Too many traders stick their noses to the screens for too long, trying to analyze, verify, double check, re-analyze, add indicators, remove them, adapt to market conditions that have changed in the meantime, re-analyze, rinse repeat.

And when they do eventually place a trade, is it the perfect one? Was it worth the effort? Probably not. Some will come to the conclusion that they didn’t do enough checks and will find themselves working even harder next time, diving deeper into the charts.

Others will be discouraged and will try the opposite approach: going by the gut feeling and acting spontaneously, without any indicators. This isn’t productive either. There has to be some middle ground.
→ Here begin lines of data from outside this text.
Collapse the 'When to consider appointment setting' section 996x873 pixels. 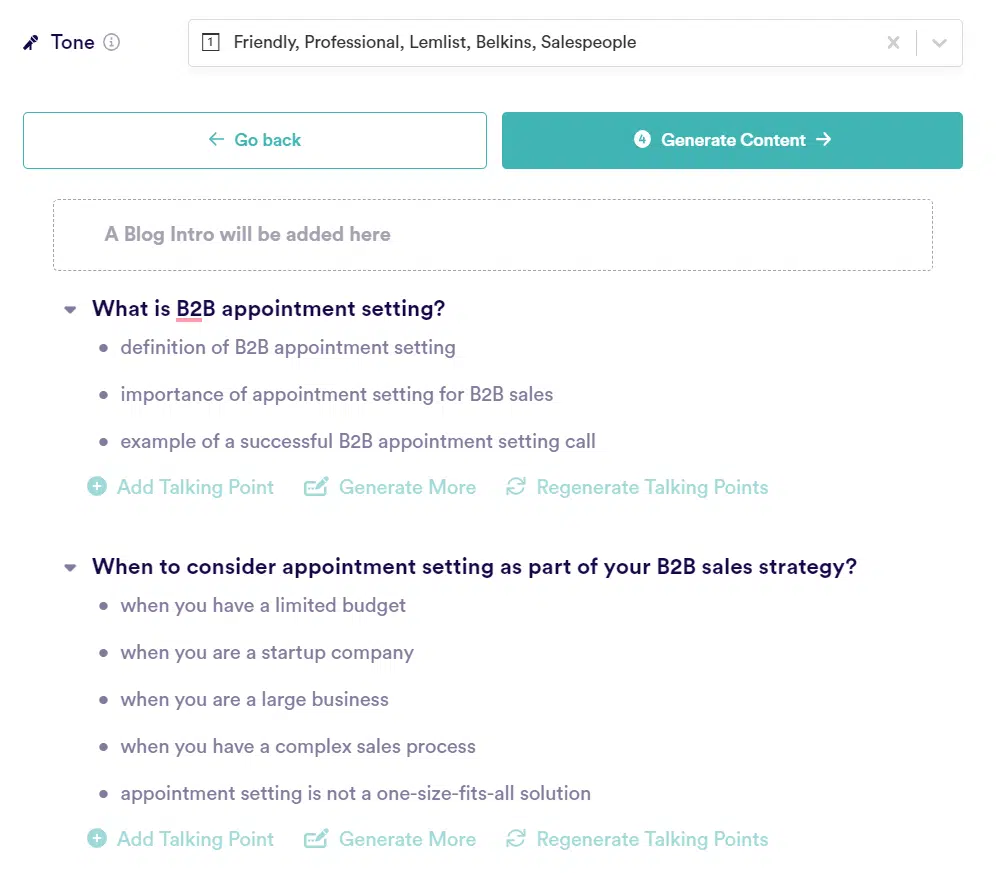click(70, 568)
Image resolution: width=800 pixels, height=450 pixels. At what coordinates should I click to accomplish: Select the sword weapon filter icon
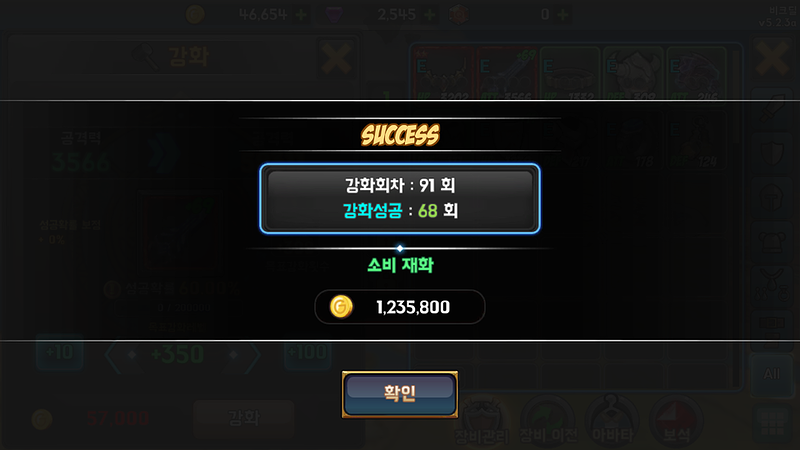[772, 108]
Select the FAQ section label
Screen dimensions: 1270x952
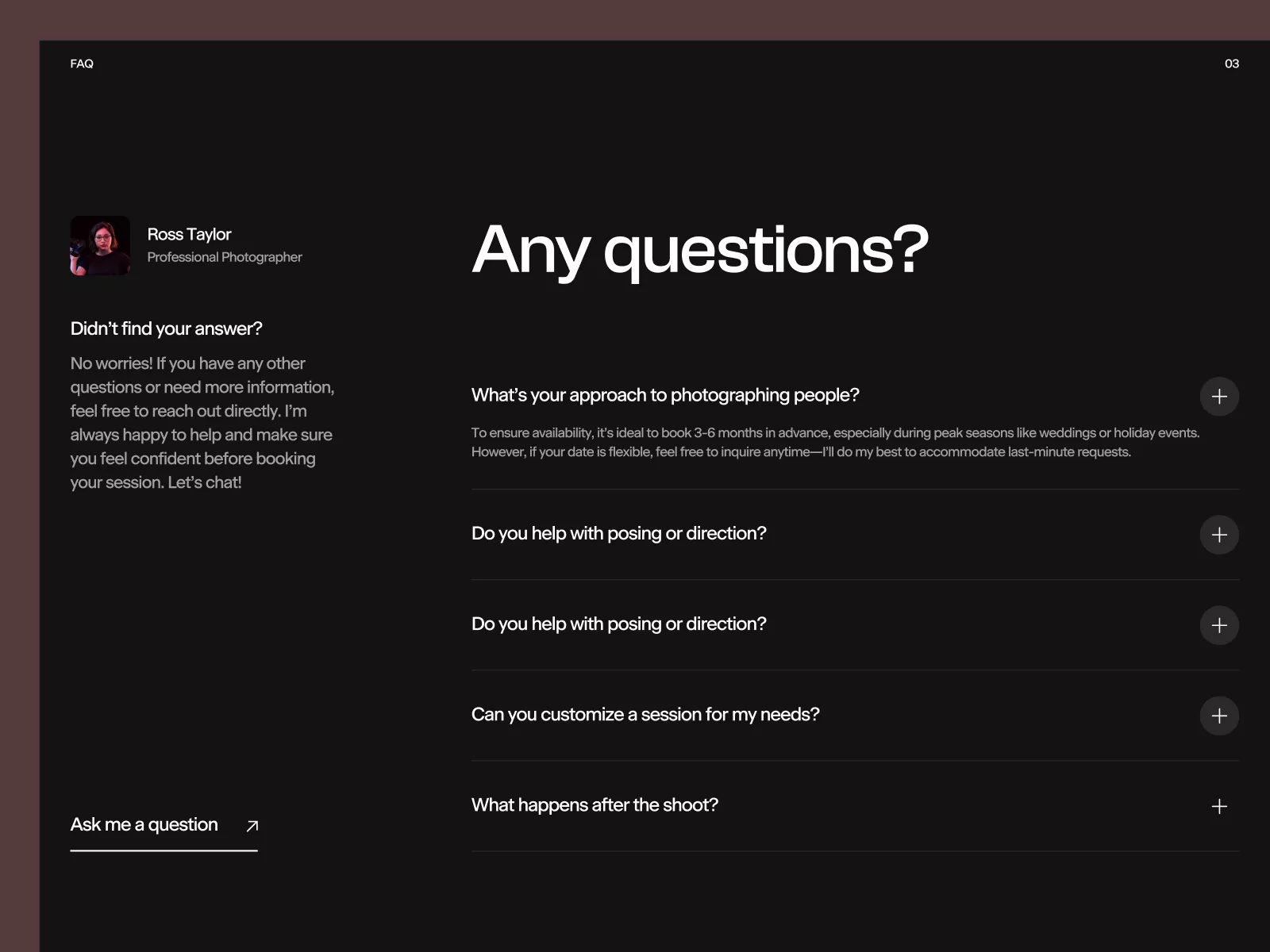(82, 63)
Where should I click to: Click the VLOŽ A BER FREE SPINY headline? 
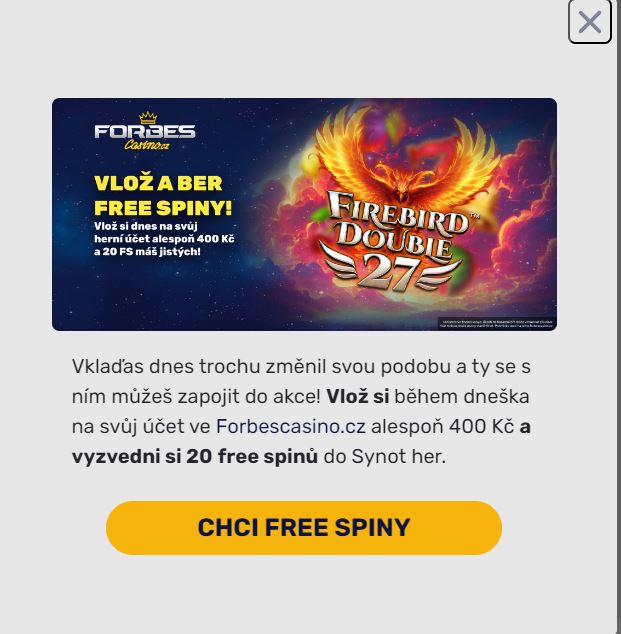point(163,196)
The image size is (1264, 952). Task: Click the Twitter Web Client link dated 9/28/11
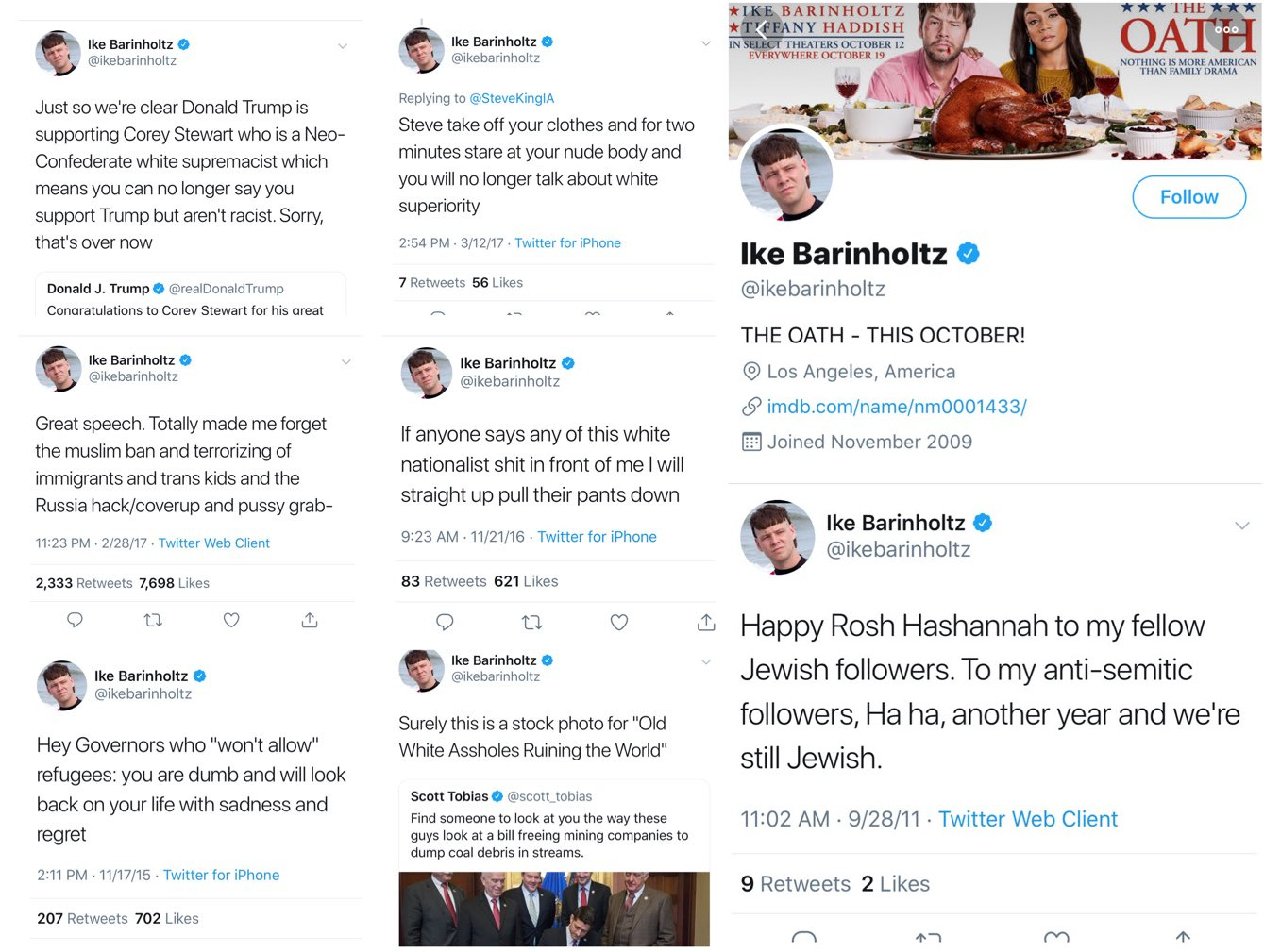(x=1027, y=819)
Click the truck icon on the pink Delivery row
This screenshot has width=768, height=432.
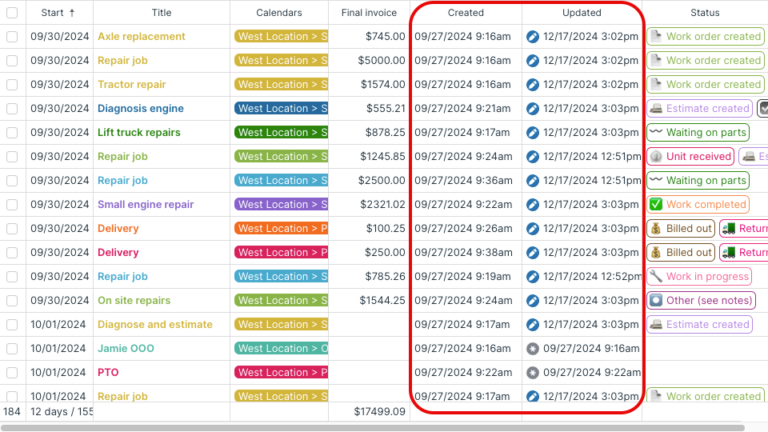(728, 252)
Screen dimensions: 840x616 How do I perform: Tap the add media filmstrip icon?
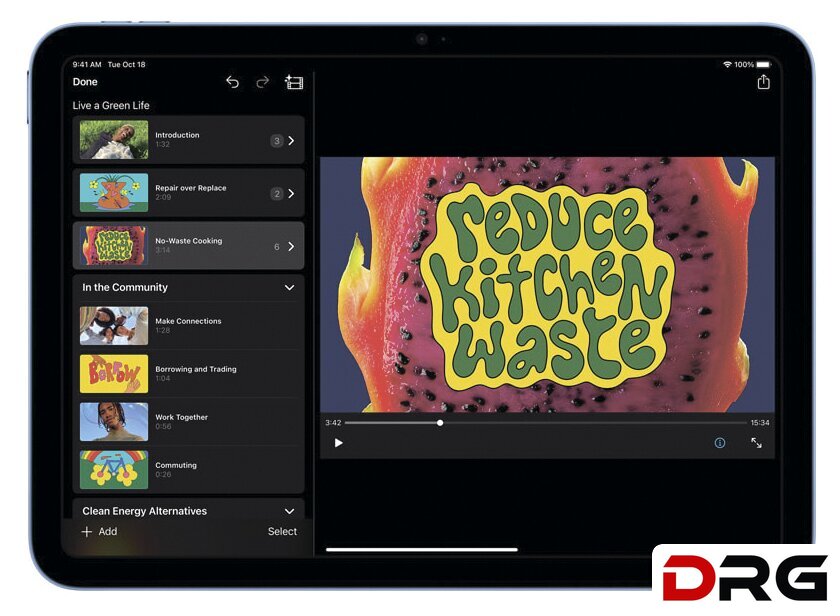[x=294, y=82]
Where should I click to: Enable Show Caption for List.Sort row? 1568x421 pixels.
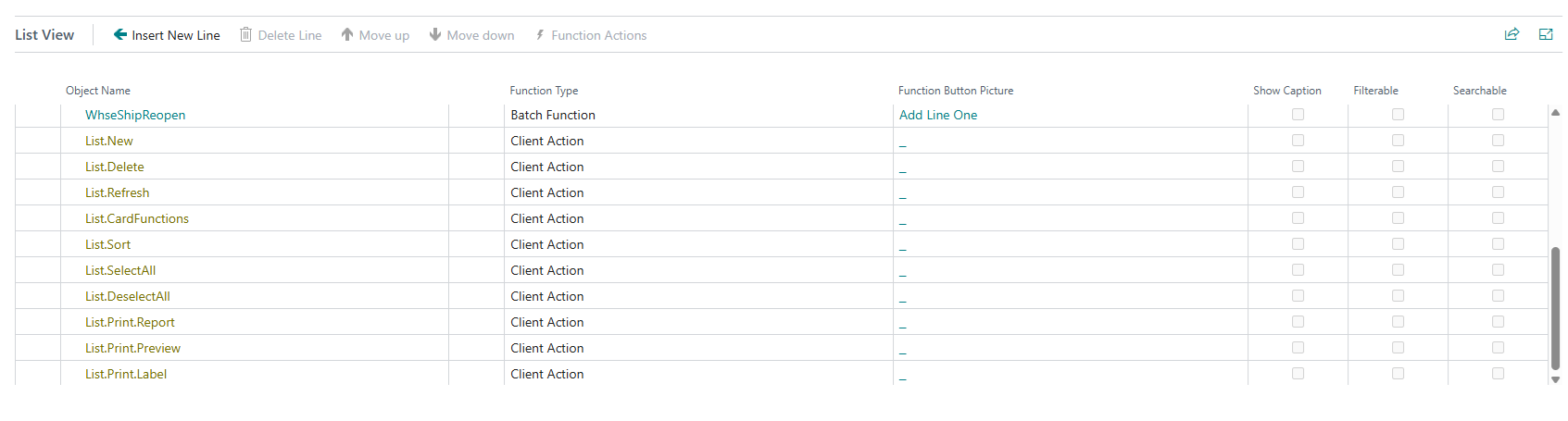[x=1298, y=244]
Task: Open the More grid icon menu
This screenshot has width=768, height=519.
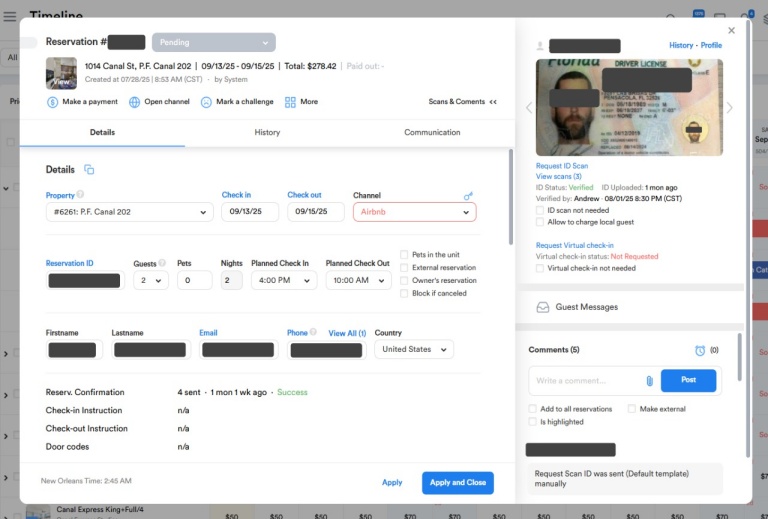Action: click(290, 102)
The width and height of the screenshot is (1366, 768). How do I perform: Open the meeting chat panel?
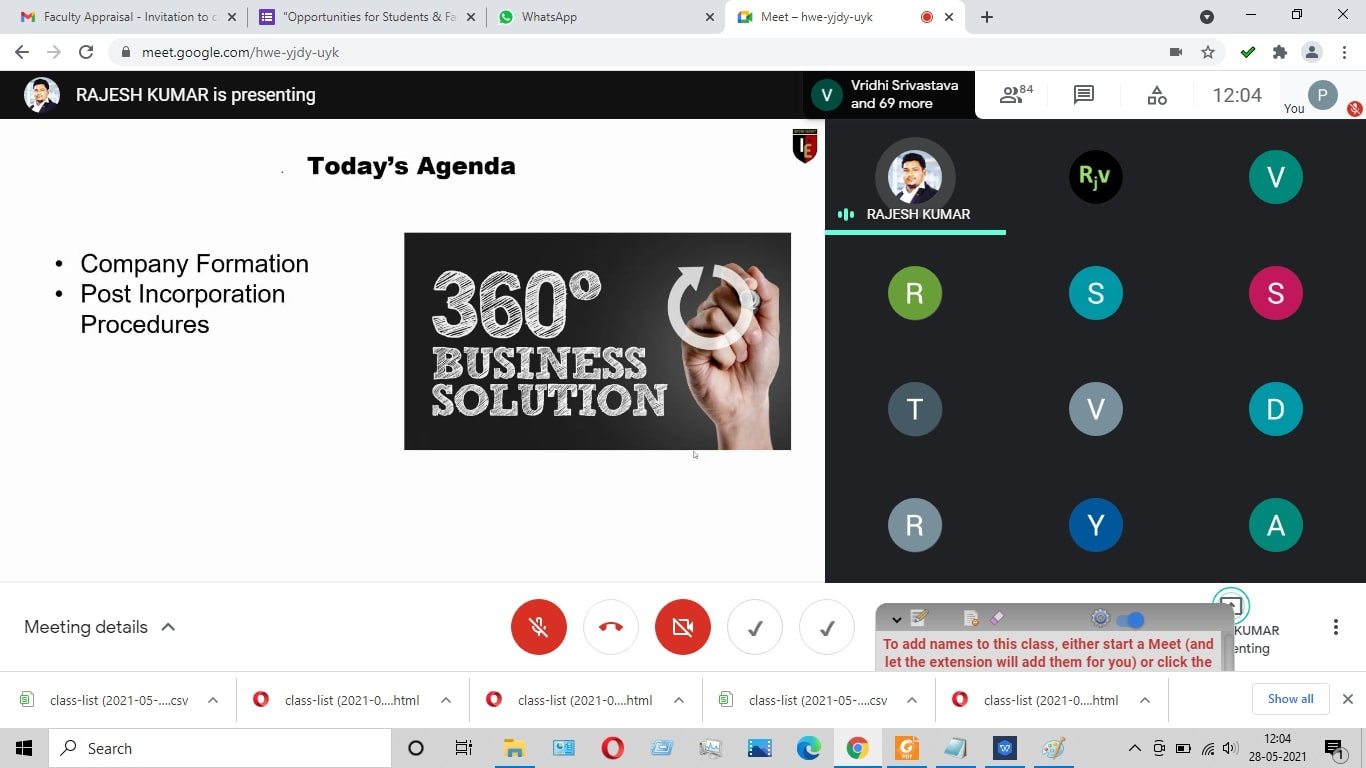pyautogui.click(x=1083, y=95)
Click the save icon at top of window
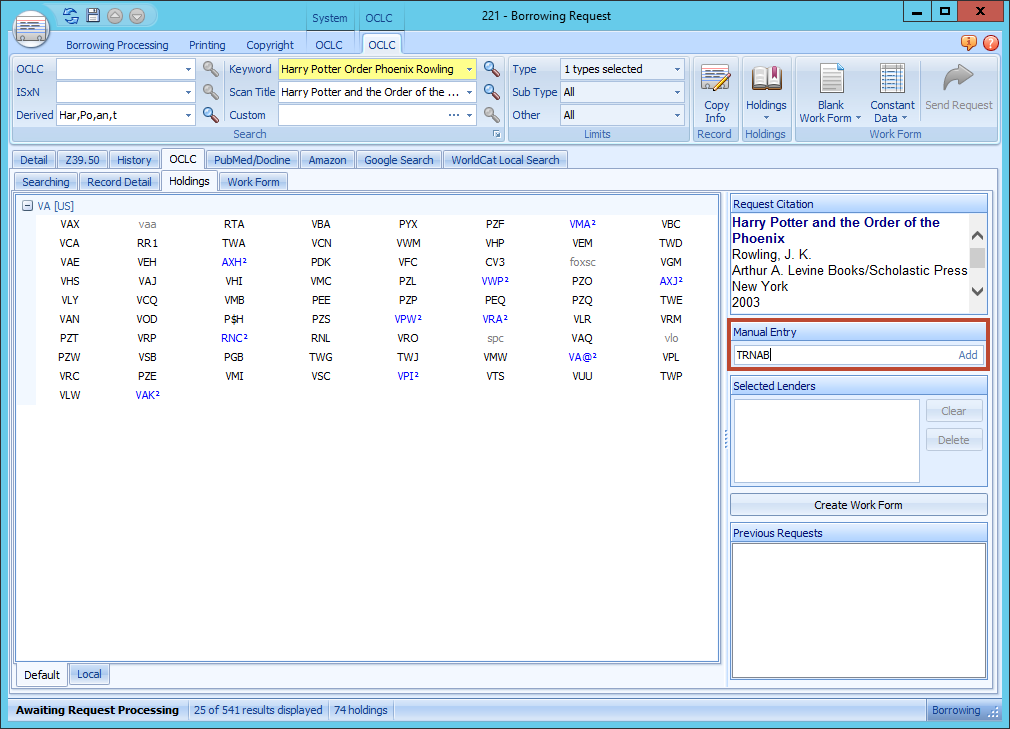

  • You already have a system and you’ve seen something interesting in the charts.
  • Use a checklist to see if the trade opportunity matches all the criteria of your system, including the risk reward ratio, risk management, and anything else. Everything should be on the list.
  • If conditions aren’t met, let it go. Don’t look for a position that isn’t there. This will have dire circumstances, especially if you win this specific trade: it will encourage you to constantly break the rules, take bigger risks and eventually lose more money.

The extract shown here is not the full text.